Transition, I don't think anyone thinks you are an idiot. Just no-one can see the value there is in going it alone for reasons which have nothing whatsoever to do with the case. Your empowerment is absolutely irrelevant to the fact that you are in court regarding an "issue in relation to jointly held property".


----------



## TreeTiger (25 Jun 2008)

Transition said:


> I told Barrister that due to issues of bullying I would prefer to represent myself ...
> Ex just using this process to bully, intimidate & control me. ...


So this is about revenge in a way, you want to show your ex that you won't get let him/her away with it?  Far too much a risk to take in my opinion.  You could lose. What sort of empowerment is that and how will it help your self esteem?



Transition said:


> You are all very discouraging and not offering tips. Has anyone out their represented themselves before?


It's a pity you're taking good advice as discouragment.  Would you advise someone to operate on themselves, or to extract their own tooth?  I know a barrister who loves nothing better than a good argument, he doesn't care what side he argues.  I have seen him wind up people on social occasions just for fun, and imagine that to try and argue against someone with such training in a courtroom would be a very belittling experience.  Also, I have had friends who have been in family law courtrooms, and even with representation they found it a very upsetting experience.
It seems that no one on this thread has any experience of representing themselves (and no-one has told of anyone they know doing it).  Perhaps you might ask yourself why this is.



csirl said:


> Would you not feel more empowered by hiring a good barrister and sitting back and enjoying him/her demolishing the oppositions case?

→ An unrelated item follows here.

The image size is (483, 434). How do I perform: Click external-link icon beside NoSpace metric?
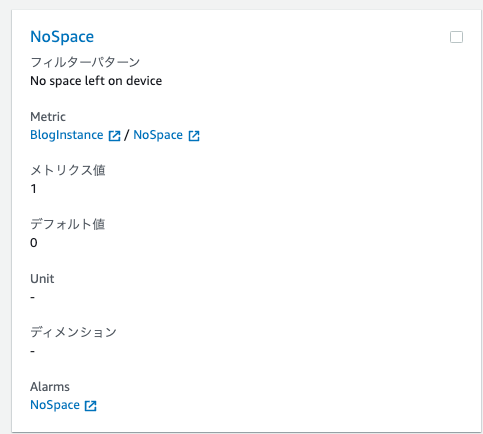coord(194,136)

Exactly!  The smile you would have on your face as you walked out the door would be very empowering.


----------



## nesbitt (25 Jun 2008)

I have been to court (once!) and I would never advise anyone to represent themselves.  I suspect you have some ill advised notion that this will empower you, it will not.  Self representation sends a message at the outset so powerful about you that you are loading the dice firmly against yourself.  In my opinion it says, I know so much I dont need legal professional representation.  Sorry they will take you apart, as previously said they know where to trip you up, how to annoy you so you loose it and make a complete bags of the situation.  It can be hard enough to fight your corner with the assistance of a good legal representative so please do not go it alone. I think you may well shoot yourself in the foot if you go ahead with this unwise plan.


----------



## Transition (25 Jun 2008)

I had a good giggle re operating on yourself & extracting your own tooth. Come on people! Why should I have to hire/pay a solicitor if I don't need one? I have witnessed court proceedings before and have testified myself in work related issues. There are no winners in this and I am not into revenge. I am into justice, equality, dignity & respect. Feelings of empowerment will be the bonus.


----------



## so-crates (25 Jun 2008)

Transition said:


> I want to represent myself for empowerment reasons as ex has been very unkind & emotionally abusive to me.


It seems to me from your original post you view it as more than a bonus, you see it as the reason.



Transition said:


> Any tips re managing court process or conducting oneself in court?


This would indicate a certain unfamiliarity with court proceedings...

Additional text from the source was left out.